La spada nella roccia, lo scalpello nella pietra

Lungo strade perse tra boschi, verdi colline e qualche raro casolare, dietro l’ennesima curva all’improvviso mi si para davanti la Basilica di San Galgano. La vista da lontano è magnifica, e da vicino è ancora meglio: la spada nella roccia è estremamente affascinante (chi non ha mai visto il cartone di Walt Disney?!), la basilica ha un’imponente magnificenza e ovunque intorno si respira arte, bellezza e pace.

Ora capisco perché Michele viene a lavorare qui durante l’estate: all’aria aperta ed immerso in un favoloso contesto, contraltare perfetto alla sua espressione artistica, lo trovo chino mentre incide un bassorilievo di San Michele e il drago, circondato da turisti curiosi e affascinati dalla sua abilità.

Qualunque roccia ha una sua particolare bellezza interiore, questo il suo credo, perciò utilizza diversa tipi di pietra (alabastro, travertino, giallo siena, ecc.) lasciandosi ispirare dalla forma originale del pezzo e da quel che vi intravede.
Ecco ciò che trovo, a fianco a dove lavora, nella stanza dedicata all’interno della basilica: un’ampia varietà di opere, da piccoli oggetti d’arredamento a riproduzioni di figure sacre, a veri e propri pezzi unici. Dai due angoli più bui emergono due splendide figure, un angelo e un volto in volo, nati da pietre uniche nella forma e nelle venature, trasformate in toccante espressività.

E poi il mio pezzo preferito, una bianca testa in marmo statuario, non ha ancora un nome poichè l’ha creata durante queste settimane passate a San Galgano, anche se è già venduta, purtroppo, ad un australiano (che se ne intende, aggiungo io) al quale è bastato vederla in fase di realizzazione per fermarla.
Aprofitto della mancanza di nome per dargliene uno io: Argonath, come le gigantesche Colonne dei Re de Il signore degli anelli.
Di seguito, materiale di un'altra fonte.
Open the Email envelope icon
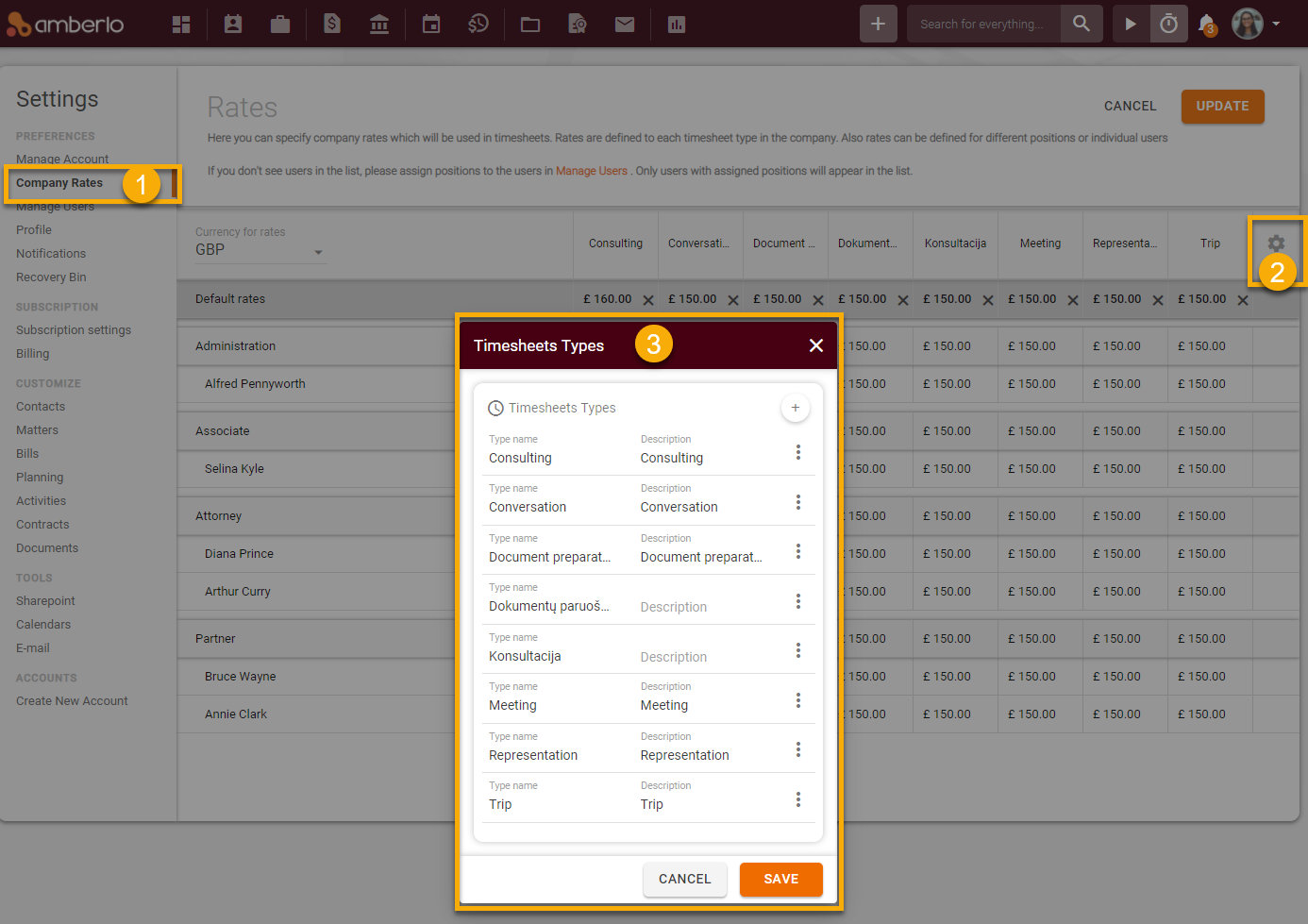coord(624,24)
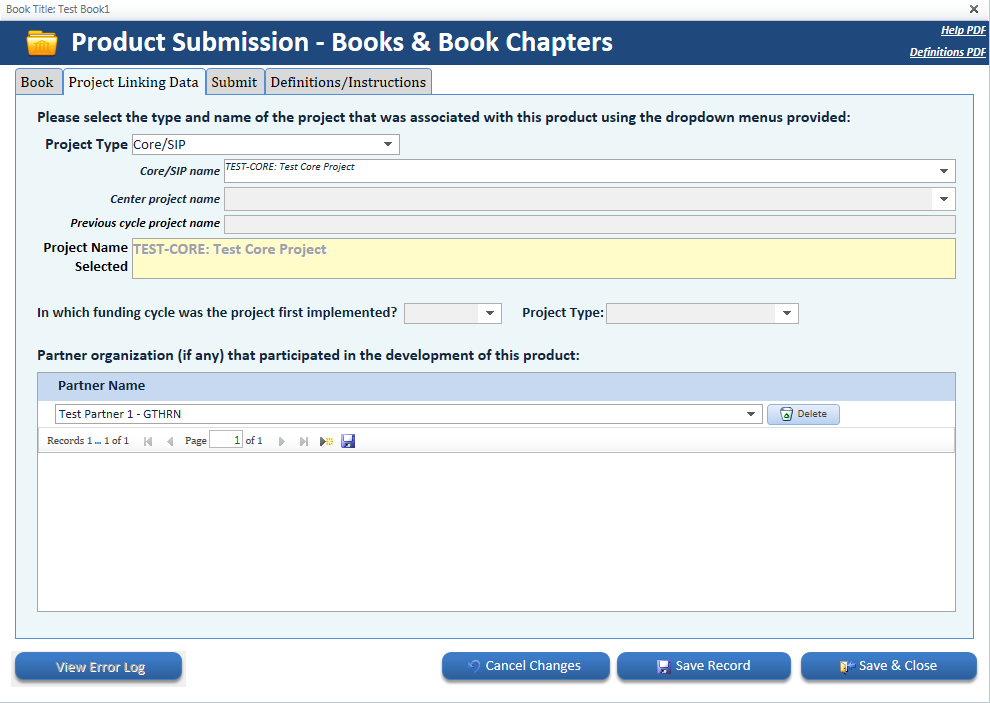Viewport: 990px width, 703px height.
Task: Add a new partner record
Action: click(326, 441)
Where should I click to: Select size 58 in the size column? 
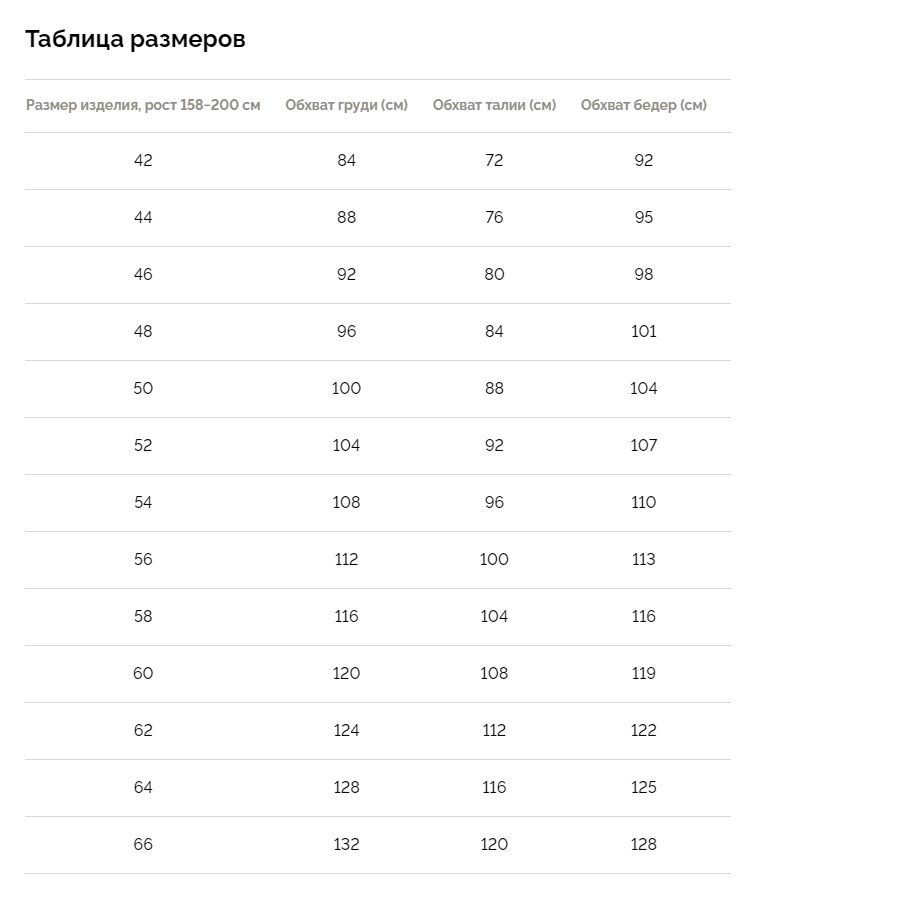(x=143, y=616)
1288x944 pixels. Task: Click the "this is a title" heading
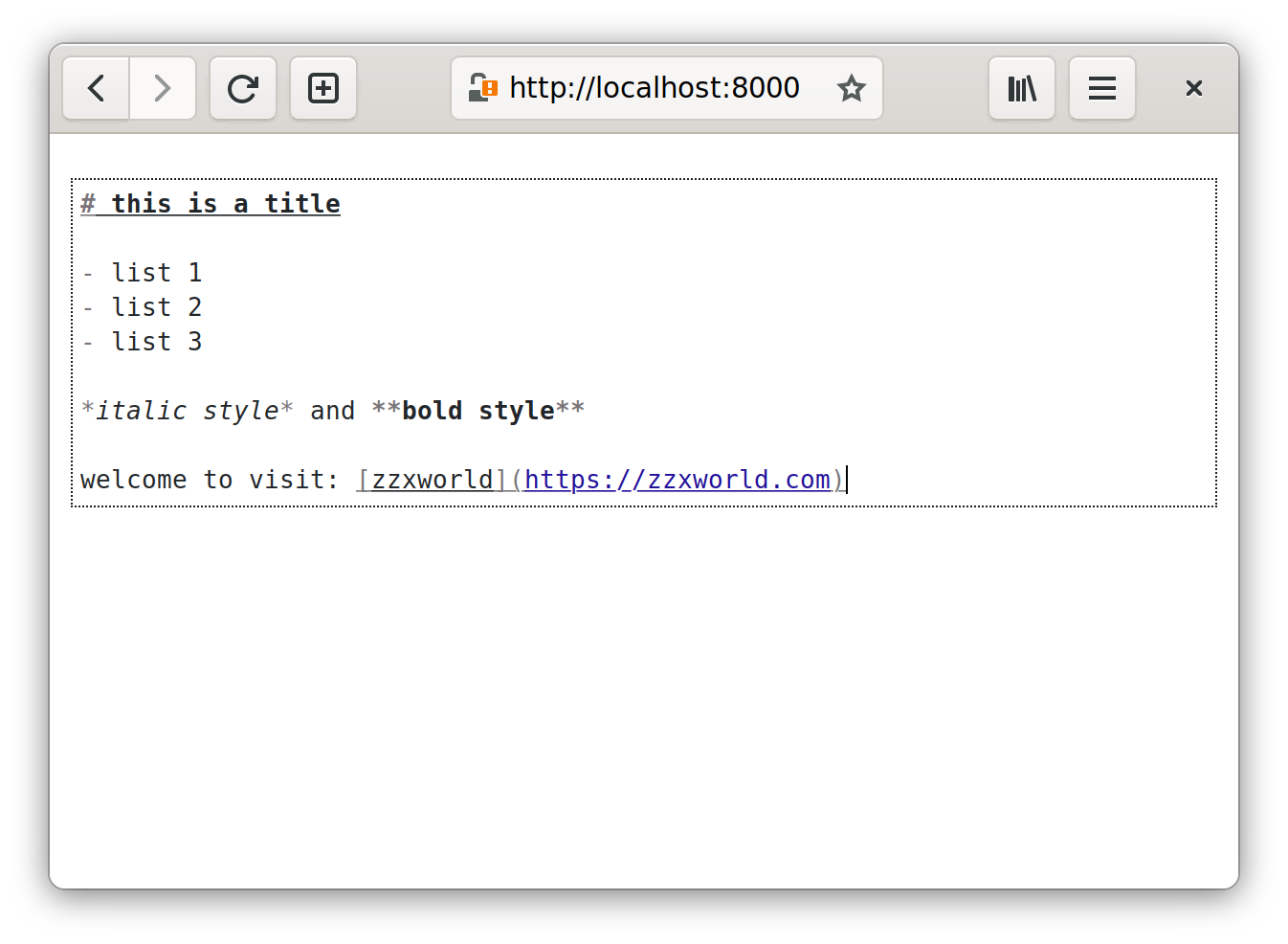point(225,204)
Stessa magnificenza, stessa purezza di scopo e lineamenti, stessa perfetta armonia con la pietra da cui nasce, quest’opera mi trasmette la sensazione di essere onorata di poterla ammirare, è davvero magnifica!

 

Un incontro giovanile con uno scalpellino, una prestigiosa scuola dove crescere nell’arte, l’affiancamento pluriennale ad un maestro della tecnica, hanno permesso a Michele, umile scalpellino a detta sua, nuovo Michelangelo a detta degli altri, di sviluppare la sua sensibilità e le sue capacità diventando un artista a tutto tondo.artista della pietra 1
La sua umiltà è tale che è poi solo dopo, su Segni Di Pietra, che scopro quanto sia affermato, i numerosi premi e concorsi vinti e le svariate esposizioni a cui ha partecipato.
E questo mi ha colpito moltissimo: se sei bravo e capace, si vede da quel che fai, o è fondamentale saperlo trasmettere nel modo in cui ti poni agli altri?